The rotor control unit 316 of the control means 300 then calculates the output of each of the rotors 110a to 110d provided in the flying body 100 in a direction in which the amount of change is reduced in consideration of the calculated position change amount and the posture change amount Thereby restoring the position and posture of the flying body 100 to the position and posture before the blowing direction is changed (S850). In this case, the output value calculating unit 318 of the control means 300 may calculate the output value of each of the rotors 110a to 110d corresponding to the calculated position and attitude change amounts, and provide the output value to the rotor control unit 316. To this end, the output value calculating unit 318 stores the output values of the rotors 110a to 110d corresponding to the position and attitude change amounts and the blowing direction of the blower unit 200 as a database, and stores the output values in the rotor control unit 316 ).

On the other hand, when the blowing direction of the blowing means 200 is not changed during the hovering flight and blowing operation of the flight device 10 (S820), the rotor control portion 316 of the control means 300 controls the rotors 110a to 110d And continues the hovering flight state of the flying body 100 (S832).

The control unit 300 controls the hovering flight and the air flow direction changing process of the flight device 10 as described above until the blowing of the blowing unit 200 is completed (S860).

Referring again to FIG. 5, the blowing control unit 320 of the control means 300 may include a blowing fan control unit 322 and a temperature control unit 324. The blowing fan control unit 322 turns on / off the operation of the blowing fan unit 210. In this case, the blowing fan control unit 322 may be configured to operate the blowing fan unit 210 when the touch of the user is detected through the touch sensing sensor 440. The blowing fan control unit 322 may be configured to stop the operation of the blowing fan unit 210 when the blowing time set by the user expires or when the temperature or the moisture amount of the blowing target point satisfies a predetermined reference value. For this purpose, the sensing means 400 may further include a temperature measurement sensor 460 for measuring the temperature of the airflow target point, a moisture measurement sensor 470 for measuring the moisture content of the airflow target point, and the like.

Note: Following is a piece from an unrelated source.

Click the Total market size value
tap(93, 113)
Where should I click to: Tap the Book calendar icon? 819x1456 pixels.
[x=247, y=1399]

The temperature control unit 324 controls the temperature of the heat generating unit 230 to a temperature necessary for the corresponding operation such as blowing, drying, heating, and thawing. For this purpose, the heat generating unit 230 may include a sensor (not shown) for measuring the temperature of the air blown by the blowing fan unit 210.

The blowing control unit 320 of the control means 300 may further include a blowing direction calculating unit 326 and a pan / tilt controlling unit 328. In this case, when the electrical operation signal of the user who changes the blowing direction is received from the user terminal, the blowing direction calculating section 326 calculates the blowing direction corresponding to the operation signal. The fan-tilt control unit 328 controls the fan-tilting operation unit 220 of the blower 200 according to the calculated airflow direction to change the blowing direction of the blower fan unit 210. [ That is, the pan / tilt control unit 328 drives the first rotary unit 222 and the second rotary unit 224 of the pan / tilt operation unit 220 to perform the fan / tilt operation of the blower fan unit 210 in the blowing direction. In this case, the first swing unit 222 and the second swing arm 224 of the pan / tilt operation unit 220 may be composed of a servo motor or the like, and the sensing unit 400 may include the first And a rotation angle measurement sensor 450 such as an encoder or resolver that measures the rotation angle of the first and second rotation units 222 and 224 and provides the rotation angle to the pan / tilt control unit 328 .

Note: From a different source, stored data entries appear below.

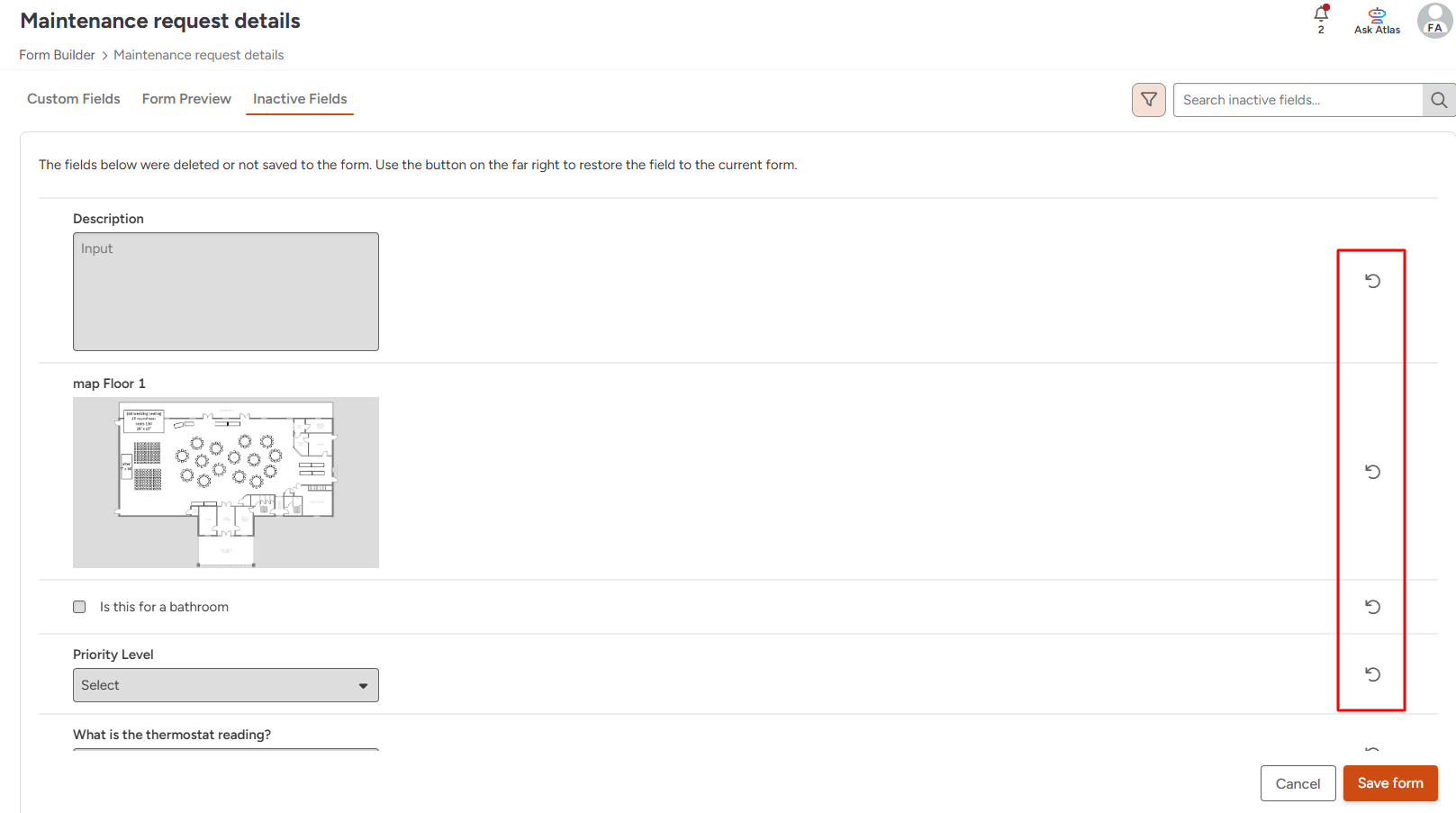Restore the map Floor 1 field
Viewport: 1456px width, 813px height.
(x=1372, y=472)
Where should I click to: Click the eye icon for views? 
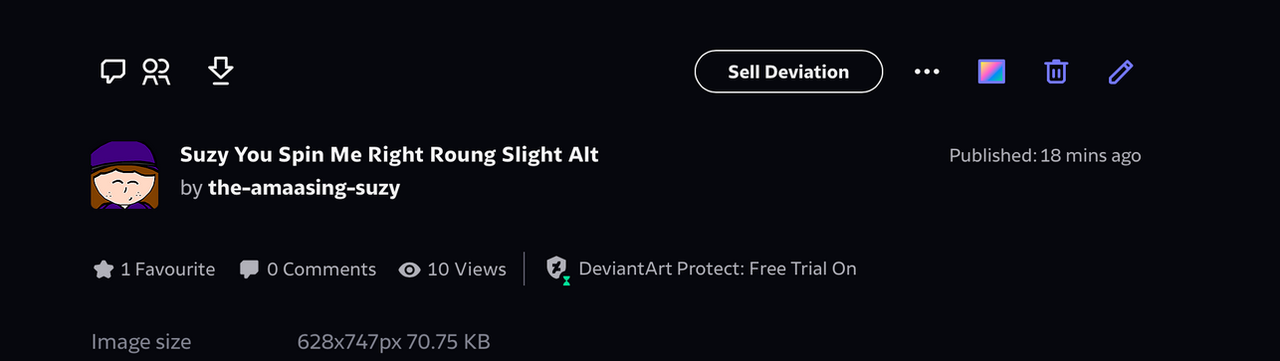coord(409,270)
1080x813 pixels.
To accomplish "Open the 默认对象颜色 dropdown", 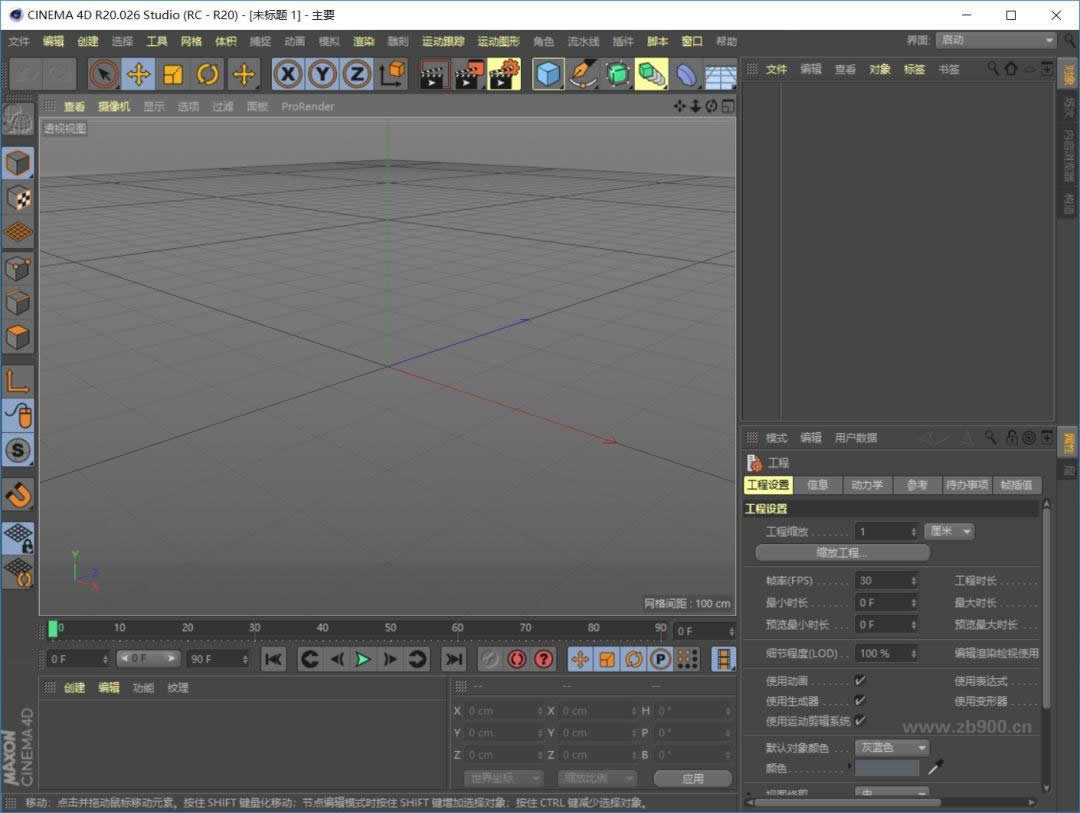I will pos(890,746).
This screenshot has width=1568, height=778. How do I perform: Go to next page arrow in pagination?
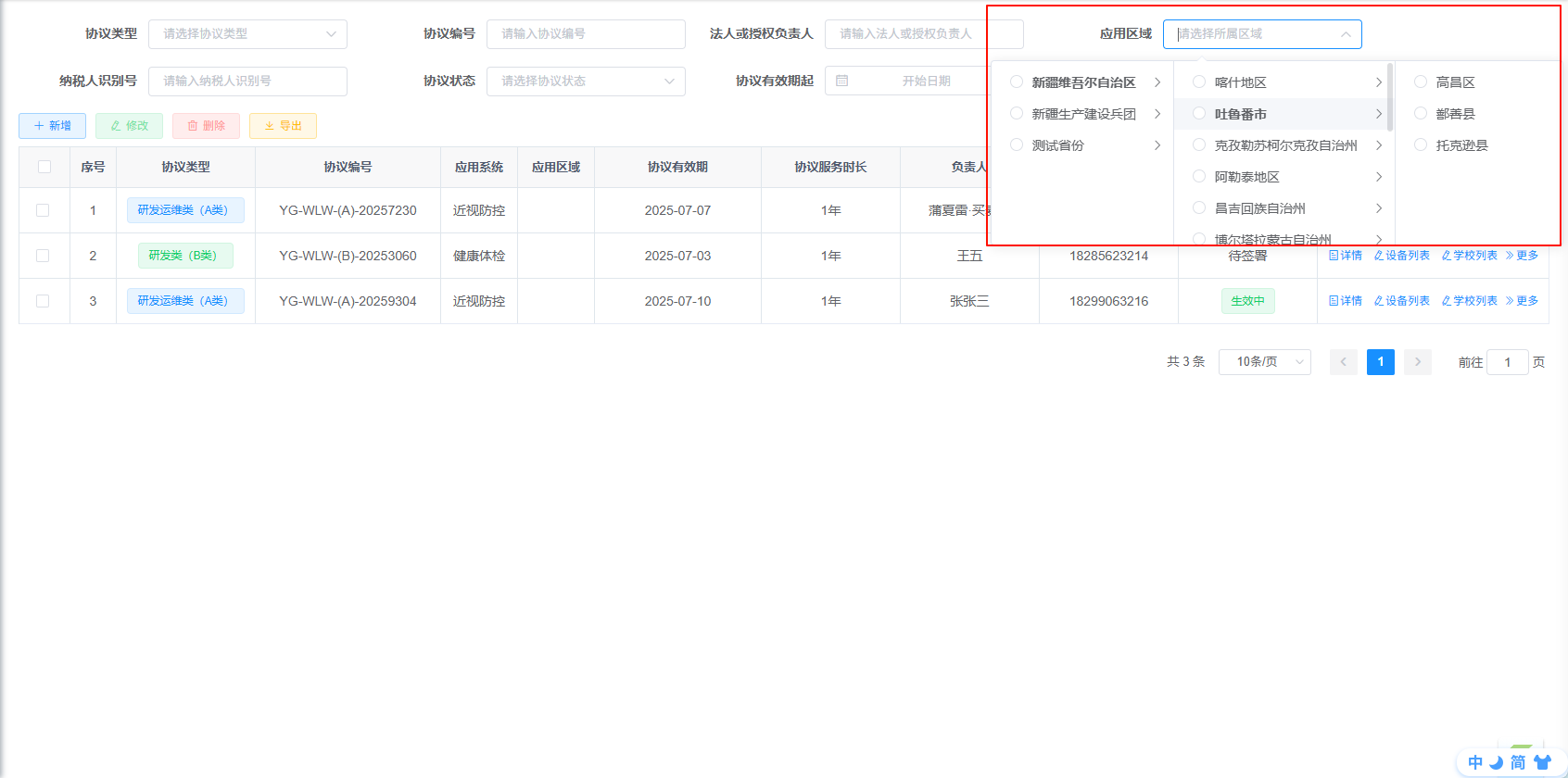pyautogui.click(x=1417, y=362)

Meanwhile, the control unit 300 may be implemented as an MCU (micro control unit) through a system on chip technology. When the control means 300 is implemented in the form of an MCU, it is possible to reduce the size and weight of the flight device 10 and simplify the manufacturing process.

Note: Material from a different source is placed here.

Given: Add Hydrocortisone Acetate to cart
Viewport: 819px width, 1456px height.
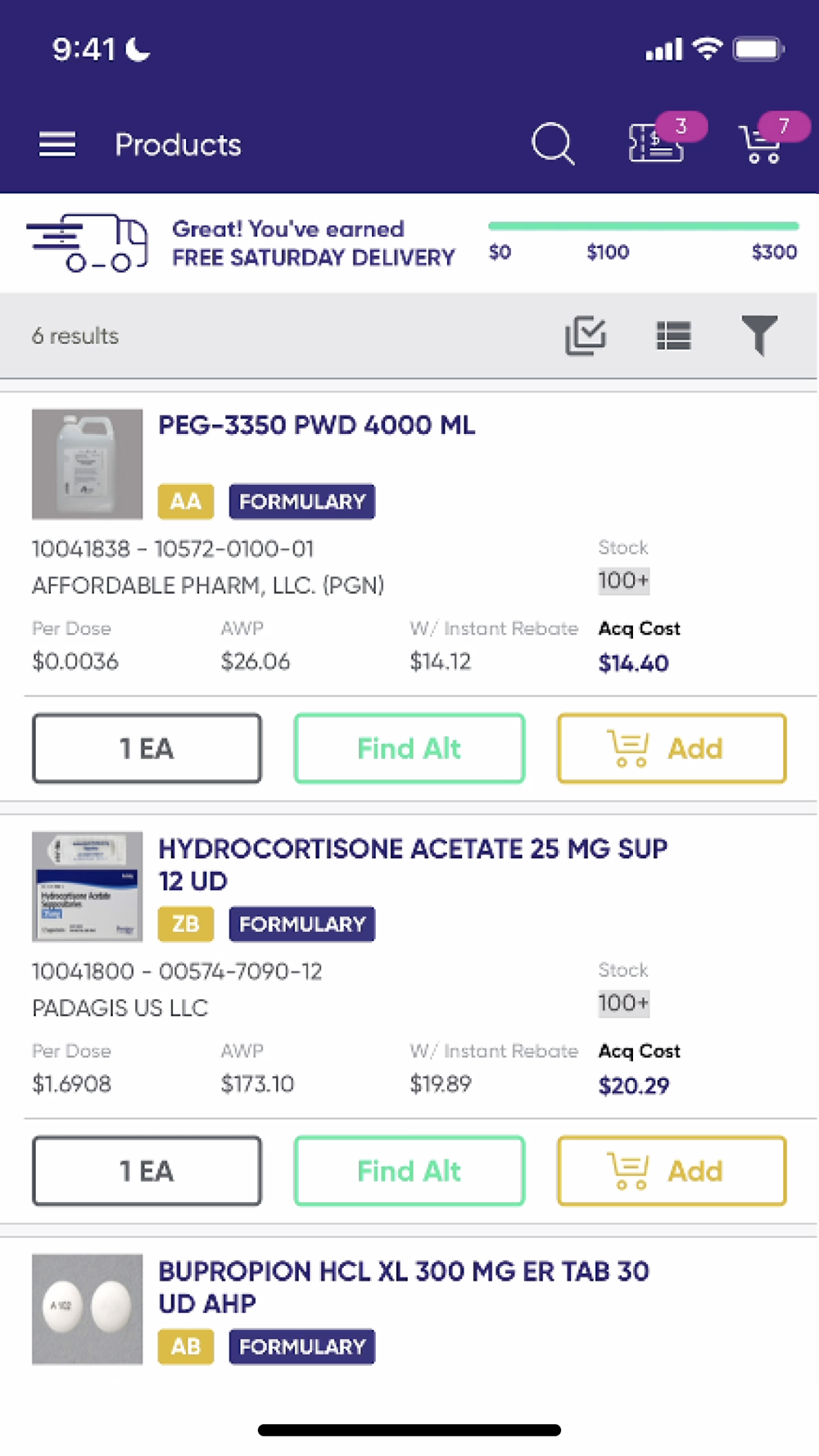Looking at the screenshot, I should [x=672, y=1171].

In addition, the control means 300 or the flight device control method described above can be implemented by recording a computer program that can be read by a computer in a computer-readable recording medium. When embodiments of the present invention are implemented using a computer program, the constituent means of the present invention are program code segments that perform the necessary tasks. The computer program or code segments may be stored in a computer-readable recording medium or in combination with a carrier wave and transmitted in the form of a data signal via a transmission medium or a communication network. A computer-readable recording medium includes all kinds of media for recording data that can be read by a computer system. For example, the computer-readable recording medium may include ROM, RAM, CD-ROM, magnetic tape, floppy disk, optical data storage, and the like. In addition, the program codes may be stored or executed in a distributed manner by distributing the recording medium to a computer system connected to various networks.

As described above, according to the present invention, a flight device having a blowing function performs blowing while flying a hovering, so that the blowing operation can be performed without limiting the user's activities in various blowing operations such as hair drying, The required manpower and time can be saved, and the ventilation operation can be performed even in a place where the user can not access. Further, it is possible to easily set and change the air blowing position without requiring the user to learn the complicated flight adjusting method by performing the hovering flight at a specific position by detecting the touch of the user, And can be facilitated. Further, by making the air blowing direction of the flight device change by the physical manipulation of the user, it is possible to perform the blowing operation in various directions, and the user convenience can be further improved. In addition, when the air flow direction is changed by a user operation, the flight device automatically controls the rotor output to maintain the previous flight position and posture, thereby minimizing the user's flying operation and stabilizing the flying device . Furthermore, it should be understood that the embodiments according to the present invention can solve various technical problems other than those mentioned in the specification in the related technical field as well as the related art.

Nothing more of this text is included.